Efectivamente, el funcionamiento de Aena es una especie de cuarto misterio de Fátima. Por eso conviene recordar una vez más que se trata de una empresa con el 51% de accionariado público y con cotización en bolsa desde 2015, pero que parece siempre fuera de la lógica del servicio público y del control institucional. Hacen y deshacen en su bola sin rendir cuentas, pero, eso sí, repartiendo dividendos entre los auténticos "propietarios" (el otro 49% del accionariado).
Y si planteamos la cuestión en términos de descentralización, se llega al paroxismo. Tanto es así que seguramente podríamos acabar detectando en algunas de las instituciones españolas más rancias –el Casal Borbó-Rocasolano, la Guardia Civil, la Agencia Tributaria...– con mayor flexibilidad y empatía por la diversidad territorial, que la que demuestra la jacobina Aena año tras año.
El hecho es inexplicable. Barcelona y Palma, dos aeropuertos importantísimos –55 y 33 millones de pasajeros anuales respectivamente–, con tan significativo impacto sobre la evolución económica, social y cultural de sus áreas, son una especie de entes autónomos que rigen nuestros destinos al margen de instituciones y representantes legítimos, sin un mínimo de transparencia, en régimen de monopolio y dirigidos. Unos microcosmos ultracapitalistas incrustados en el corazón del país y regidos por objetivos y principios no planificados por la sociedad ni auditados por las instituciones.
Con todo el respeto por las chapuzas de Ricarda, lo cierto es que, pobres, nos han hecho perder un poco la verdadera dimensión del problema de la ampliación del aeropuerto de El Prat, que va más allá de la protección de una zona húmeda concreta y que en realidad conecta –o debería conectar– con una determinada visión de país. Éste es el tema. Esto no va de una colonia de patos, ya me perdonará. Esto va de cambio climático, de modelo energético, de movilidad sostenible, de equilibrio territorial, de corregir la masificación, de priorizar a los residentes por encima de los visitantes, de reflexionar sobre el modelo low que nos ha llevado hasta aquí... Y, como dice Toni Soler, no sólo porque los turistas sean una molestia, sino porque el turismo desbocado revienta el mercado de la vivienda, destruye la personalidad del territorio y nos convierte en un país "de bajos sueldos, precios disparados y un tejido ciudadano cada vez más débil".
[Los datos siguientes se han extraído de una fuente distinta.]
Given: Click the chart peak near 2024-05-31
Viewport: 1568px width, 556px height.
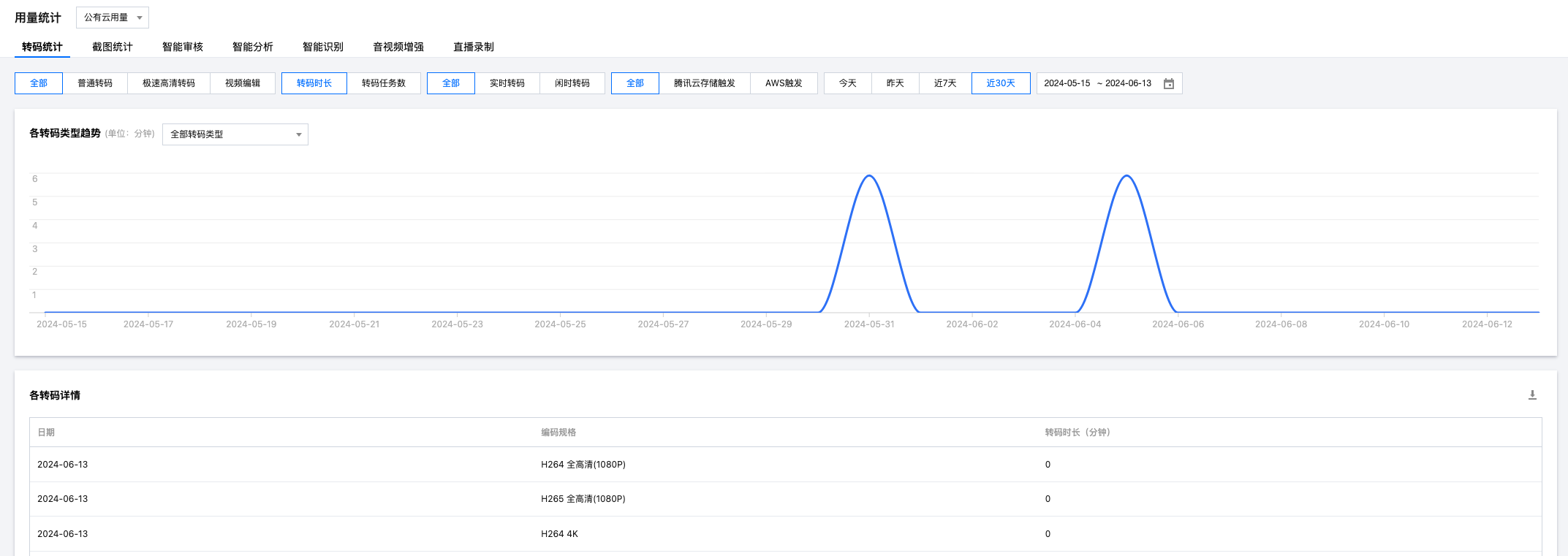Looking at the screenshot, I should click(x=869, y=176).
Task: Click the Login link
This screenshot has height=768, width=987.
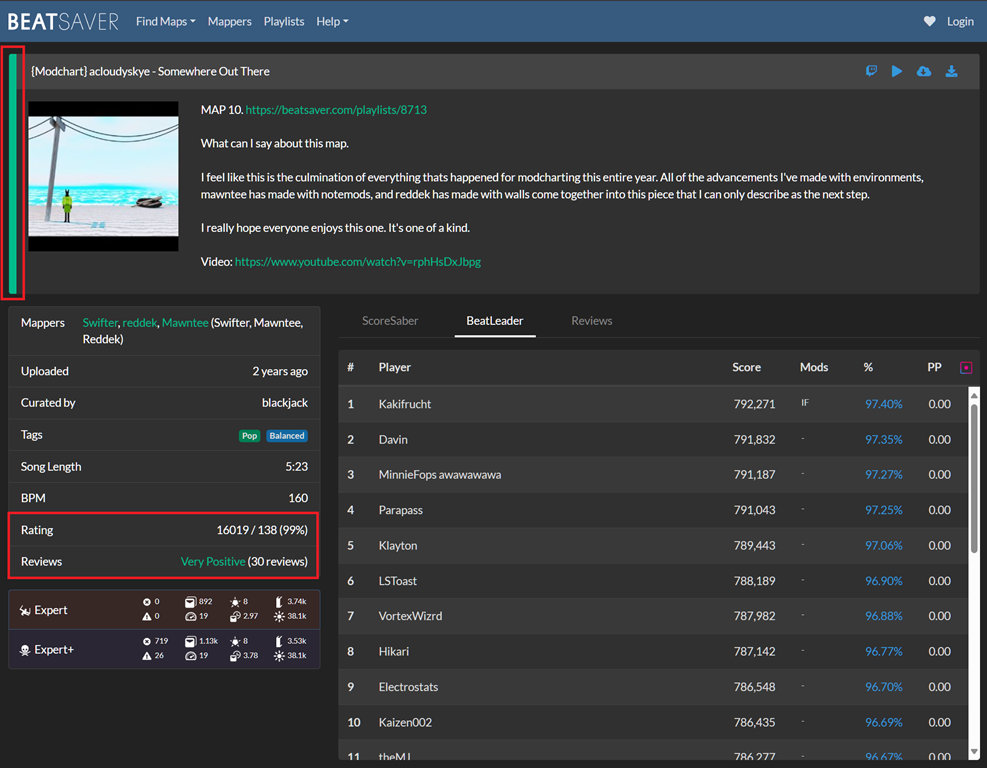Action: pos(960,21)
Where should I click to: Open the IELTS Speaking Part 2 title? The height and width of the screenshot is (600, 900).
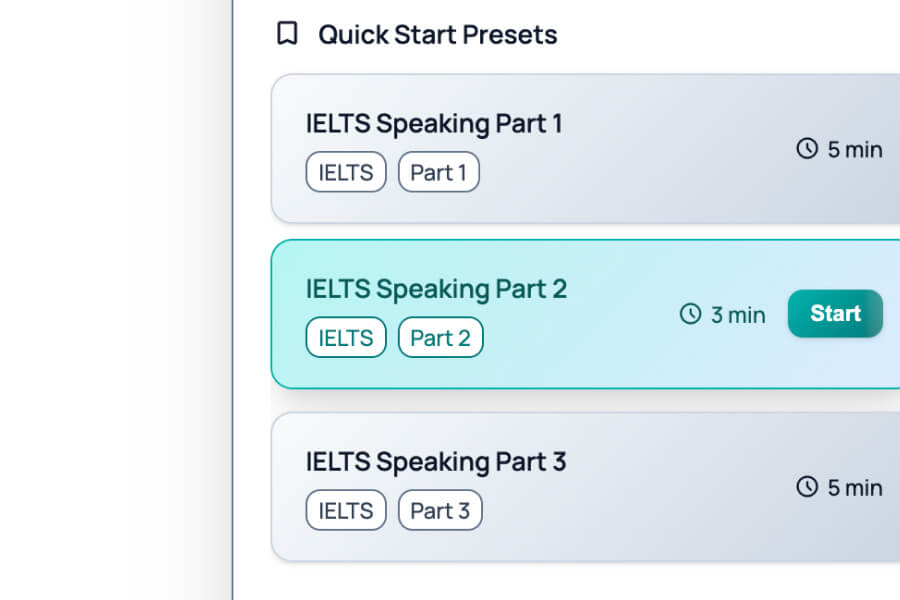click(x=436, y=289)
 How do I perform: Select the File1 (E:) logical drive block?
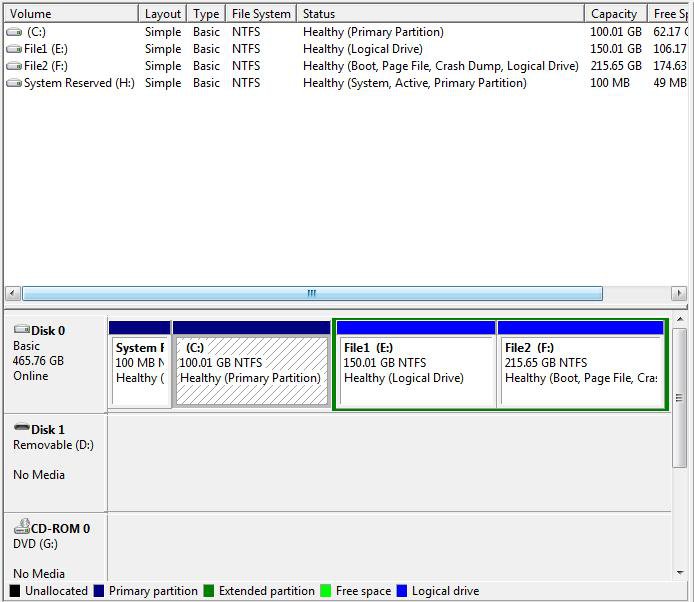coord(415,370)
Por no hablar de la vulnerabilidad del sistema, que necesita alimentarse de millones de pasajeros low cost y que se basa en la fe temeraria, en una premisa errónea: las reservas petroleras del planeta. Para quienes aún no hayan superado ese peligroso anacronismo, un dato: la producción de petróleo alcanzó su máximo en el 2005 y, desde entonces, ya ha caído un 14%. Como dice Antonio Turiel, el colapso no es una cuestión física o tecnológica, sino cultural: "Se colapsa porque se persiste en una idea equivocada".
En unos años, nos pedirán explicaciones de tantas cosas... y no sabremos explicar por qué no lo detuvimos. Gracias, GOB, por intentarlo.
Cavilación final inconexa pero inaplazable:
En Gaza, desde hace dos años, un régimen de terror destruye escuelas y hospitales, y los civiles –a menudo niños– son asesinados cuando hacen cola para recoger alimentos. Desde el comienzo de la ofensiva de Israel –no le llame "guerra", porque no lo es– 238 periodistas han sido masacrados para que no pudieran contarlo.
Tú que puedes, cuéntalo, publícalo, hazlo correr. Sobre todo, no te acostumbres.